Aero tests could determine V6 Supercar debut
A fresh set of aero tests could be a determining factor as to if and when the much-touted V6 engine makes its Supercars debut this season, according to Triple Eight boss Roland Dane.
Dane's front-running squad is at the forefront of the development of the new twin-turbo engine, which is set to replace the traditional V8 package next season.
Before the wider roll-out in 2019, Dane is hoping to field a V6-powered car as a Wildcard entry at selected rounds later this year – including a Bathurst 1000 campaign with Porsche young gun Matt Campbell.
The V6 car could even appear earlier than Bathurst. However Dane refuses to commit to a timeline just yet, claiming that it's not just dependant on the engine development itself, but a fresh round of aero testing for the recently homologated ZB Commodore bodyshape.

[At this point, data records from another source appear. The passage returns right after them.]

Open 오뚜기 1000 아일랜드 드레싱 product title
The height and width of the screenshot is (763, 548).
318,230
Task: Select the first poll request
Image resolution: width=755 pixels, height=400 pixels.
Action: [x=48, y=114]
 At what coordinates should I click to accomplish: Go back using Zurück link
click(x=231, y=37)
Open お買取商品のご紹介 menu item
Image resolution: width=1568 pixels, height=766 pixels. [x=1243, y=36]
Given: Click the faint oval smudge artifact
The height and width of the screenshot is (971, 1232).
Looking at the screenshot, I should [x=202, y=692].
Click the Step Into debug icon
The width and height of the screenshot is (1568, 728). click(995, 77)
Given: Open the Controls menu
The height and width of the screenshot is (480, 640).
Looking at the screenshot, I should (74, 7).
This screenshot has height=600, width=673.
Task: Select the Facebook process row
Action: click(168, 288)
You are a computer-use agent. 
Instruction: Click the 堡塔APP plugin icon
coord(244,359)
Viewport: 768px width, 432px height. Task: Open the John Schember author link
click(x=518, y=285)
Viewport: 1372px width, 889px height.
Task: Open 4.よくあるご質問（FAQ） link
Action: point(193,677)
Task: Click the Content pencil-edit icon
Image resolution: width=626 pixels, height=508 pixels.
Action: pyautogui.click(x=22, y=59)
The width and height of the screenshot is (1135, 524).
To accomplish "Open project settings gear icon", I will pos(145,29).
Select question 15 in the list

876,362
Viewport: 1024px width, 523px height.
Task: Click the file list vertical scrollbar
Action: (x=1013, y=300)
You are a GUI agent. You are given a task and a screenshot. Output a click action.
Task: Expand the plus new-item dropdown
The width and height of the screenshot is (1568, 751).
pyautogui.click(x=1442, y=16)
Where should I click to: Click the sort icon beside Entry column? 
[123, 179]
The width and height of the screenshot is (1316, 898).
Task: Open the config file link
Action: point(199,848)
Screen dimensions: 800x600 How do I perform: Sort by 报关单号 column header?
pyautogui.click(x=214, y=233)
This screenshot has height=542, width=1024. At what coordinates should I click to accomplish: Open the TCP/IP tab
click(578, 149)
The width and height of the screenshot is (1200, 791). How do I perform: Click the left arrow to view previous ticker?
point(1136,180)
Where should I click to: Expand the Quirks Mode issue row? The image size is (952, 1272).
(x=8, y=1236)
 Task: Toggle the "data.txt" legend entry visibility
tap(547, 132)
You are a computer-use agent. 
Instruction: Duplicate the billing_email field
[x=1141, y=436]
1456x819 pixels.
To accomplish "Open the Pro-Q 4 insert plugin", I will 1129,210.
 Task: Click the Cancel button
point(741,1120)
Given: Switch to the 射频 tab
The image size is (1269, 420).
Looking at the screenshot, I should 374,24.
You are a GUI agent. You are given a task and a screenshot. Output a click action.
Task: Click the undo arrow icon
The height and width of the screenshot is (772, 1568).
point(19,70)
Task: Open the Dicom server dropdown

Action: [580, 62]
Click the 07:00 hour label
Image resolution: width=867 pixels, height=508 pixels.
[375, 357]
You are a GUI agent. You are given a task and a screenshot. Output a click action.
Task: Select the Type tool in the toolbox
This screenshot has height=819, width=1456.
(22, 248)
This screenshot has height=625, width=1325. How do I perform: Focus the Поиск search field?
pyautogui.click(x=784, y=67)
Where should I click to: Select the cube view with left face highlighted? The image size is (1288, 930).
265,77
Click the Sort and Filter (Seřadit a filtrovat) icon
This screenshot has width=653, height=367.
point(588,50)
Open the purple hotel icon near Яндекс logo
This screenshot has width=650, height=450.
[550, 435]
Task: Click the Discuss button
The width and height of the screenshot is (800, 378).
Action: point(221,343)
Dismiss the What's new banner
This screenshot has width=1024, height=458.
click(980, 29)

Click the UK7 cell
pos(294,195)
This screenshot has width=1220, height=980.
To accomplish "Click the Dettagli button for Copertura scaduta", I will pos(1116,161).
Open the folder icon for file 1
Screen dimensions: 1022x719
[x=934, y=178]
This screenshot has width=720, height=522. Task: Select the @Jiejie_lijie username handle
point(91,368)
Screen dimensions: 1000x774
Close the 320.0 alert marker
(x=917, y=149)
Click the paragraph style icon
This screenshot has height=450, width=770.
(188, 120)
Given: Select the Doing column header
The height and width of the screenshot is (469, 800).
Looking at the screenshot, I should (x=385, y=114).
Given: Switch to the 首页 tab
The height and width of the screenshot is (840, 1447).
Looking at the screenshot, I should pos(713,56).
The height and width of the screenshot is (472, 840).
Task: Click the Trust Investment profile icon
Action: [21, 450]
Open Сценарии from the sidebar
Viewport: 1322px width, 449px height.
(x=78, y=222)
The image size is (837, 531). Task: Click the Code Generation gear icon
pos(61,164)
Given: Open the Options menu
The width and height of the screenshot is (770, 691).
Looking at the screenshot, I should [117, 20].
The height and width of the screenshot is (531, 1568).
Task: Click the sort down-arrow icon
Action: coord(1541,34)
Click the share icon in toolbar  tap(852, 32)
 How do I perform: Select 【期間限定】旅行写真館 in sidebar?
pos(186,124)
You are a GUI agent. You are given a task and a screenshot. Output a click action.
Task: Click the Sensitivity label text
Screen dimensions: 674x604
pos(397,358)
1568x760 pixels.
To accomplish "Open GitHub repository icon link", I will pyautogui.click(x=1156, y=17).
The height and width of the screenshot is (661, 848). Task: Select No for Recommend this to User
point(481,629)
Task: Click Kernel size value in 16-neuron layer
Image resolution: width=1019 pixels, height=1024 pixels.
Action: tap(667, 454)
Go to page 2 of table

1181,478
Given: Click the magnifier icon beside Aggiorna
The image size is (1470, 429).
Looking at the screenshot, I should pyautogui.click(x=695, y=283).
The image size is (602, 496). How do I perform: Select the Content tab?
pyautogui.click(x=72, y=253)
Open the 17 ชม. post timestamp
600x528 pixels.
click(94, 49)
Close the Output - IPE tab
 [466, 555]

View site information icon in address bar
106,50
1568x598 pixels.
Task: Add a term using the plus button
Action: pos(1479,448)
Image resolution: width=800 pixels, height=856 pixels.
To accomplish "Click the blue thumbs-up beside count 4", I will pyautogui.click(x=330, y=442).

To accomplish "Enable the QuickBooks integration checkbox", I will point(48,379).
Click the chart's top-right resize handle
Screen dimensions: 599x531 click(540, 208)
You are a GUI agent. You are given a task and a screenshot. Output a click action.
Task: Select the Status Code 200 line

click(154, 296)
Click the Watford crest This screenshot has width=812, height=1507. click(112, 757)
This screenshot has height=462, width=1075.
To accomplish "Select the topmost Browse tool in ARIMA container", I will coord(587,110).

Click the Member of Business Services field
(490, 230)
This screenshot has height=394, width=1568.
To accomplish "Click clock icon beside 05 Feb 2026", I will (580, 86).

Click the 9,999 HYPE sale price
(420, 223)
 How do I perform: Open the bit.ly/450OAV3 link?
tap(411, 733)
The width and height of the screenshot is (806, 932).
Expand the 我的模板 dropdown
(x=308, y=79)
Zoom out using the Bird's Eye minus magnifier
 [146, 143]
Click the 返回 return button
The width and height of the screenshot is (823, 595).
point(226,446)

"There's always variables in something like this, and we need to have a clearer idea of where we'll land with everything in the development cycle before I put my hand up and say 'right, bang, we're going to be here'," he said.
"I'm going to be careful like that.
"But don't forget, it's not only us. Supercars have got to come to the party in terms of aero testing because it'll be new front [bodywork]. The splitter will be different, the grille will be open, and it'll have bonnet vents for the intercooler exit.
"So that necessitates a different aero test and we need Supercars for that. I'm relying on them as well as us."
According to Dane it's that packaging and cooling that presents the biggest challenge, with horsepower easy enough to come by from the GT3-based unit.
"Getting the power out of a V6 turbo is not the issue," he added.
"You don't need to be a rocket scientist to understand that we could very easily turn up and blitz everyone with a V6 turbo because it's incredibly easy to get more power than [a V8]. The average bloke around here with a Skyline has got more power than [a Supercar]! Crazy as it sounds...
"That will be for Supercars to manage, but for us it's more about the environment – the cooling of it, the packaging, and also driveability. Those are the big things for us."
Dane added that, when it does come to racing the V6 unit, monitoring boost levels will be key, as is the case in GT racing.
"There's a total power output measured at 50 rpm increments to give you a total over that spread of 5,700 to 7,500 or whatever it is, and we'll have to match it," he said.
"We won't be allowed to go over it.
"[Supercars will] keep a very close eye on our boost levels. It's very easy to spike a boost level. Especially if you spin up on a kerb or something.
"Supercars will be all over that aspect of it, but the basic power level is already determined."